The Vintage Golf Course
- Interactive map of The Vintage Golf Course

= The Vintage Golf Course =

The Vintage is a golf resort in Rothbury the Hunter Valley New South Wales, Australia a two-hour drive from Sydney. It has an 18-hole Championship golf course designed by golfer and course designer Greg Norman.

The resort has a $5 million clubhouse, a fitness center, 44 Grand Mecure apartments and the Chateaux Elan hotel. The resort was developed by American entrepreneur Don Panoz and Australian business manager John Stevens. Panoz owns other golf resorts in the US, including Chateau Elan in Georgia and the Diablo Grande. The Vintage is home to the NSW Open Golf Championship, the final golf tournament of the Australasian Von Nida Tour.

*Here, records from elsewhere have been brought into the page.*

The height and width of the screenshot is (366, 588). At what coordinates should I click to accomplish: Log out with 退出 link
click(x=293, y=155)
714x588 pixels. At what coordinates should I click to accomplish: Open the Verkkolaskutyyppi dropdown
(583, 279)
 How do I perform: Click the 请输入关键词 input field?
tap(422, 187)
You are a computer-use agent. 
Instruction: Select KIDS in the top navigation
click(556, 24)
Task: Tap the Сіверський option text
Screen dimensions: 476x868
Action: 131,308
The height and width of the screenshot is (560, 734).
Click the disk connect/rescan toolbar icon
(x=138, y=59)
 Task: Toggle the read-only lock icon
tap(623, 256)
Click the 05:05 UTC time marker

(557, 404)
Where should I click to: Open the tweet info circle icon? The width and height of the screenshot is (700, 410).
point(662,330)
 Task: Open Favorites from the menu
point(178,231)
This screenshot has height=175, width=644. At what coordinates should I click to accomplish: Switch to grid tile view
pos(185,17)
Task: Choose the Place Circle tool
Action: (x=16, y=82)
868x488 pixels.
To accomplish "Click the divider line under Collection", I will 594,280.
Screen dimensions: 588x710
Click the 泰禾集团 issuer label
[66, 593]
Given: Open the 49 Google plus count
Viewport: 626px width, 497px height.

The Vintage head golf professional is Richard Mercer.

== Expansion ==
Don Panoz brought with him to The Vintage, a vision of expansion and growth for the resort. The plans included a Day Spa to be completed by early 2009, a hotel and outdoor entertainment arena as well as another 9 hole golf course. The day spa was subject to delays awaiting approval by council and as a result was only completed in 2010. The Chateau Elan hotel and villas was also completed in late 2010. The Chateau Elan hotel was sold to the Beijing based Sunshine Insurance Group for more than $40 million in 2015.

== NSW Open ==
=== 2007 ===
The NSW Open was held for the first time at The Vintage in 2007, with a new innovative form, whereby a pro-am event is played on the weekend as well as the final two days of the tournament. The prize money in 2007 was $115,000 (AU).

=== 2008 ===
In 2008 the tournament grew in size and stature. The event was won by Aaron Townsend.

=== 2009 ===
In 2009 the NSW Open once again returned to The Vintage. The event was promoted to the PGA Tour of Australia, scheduled for the week preceding the Australian Open, from 26 November to 29 November.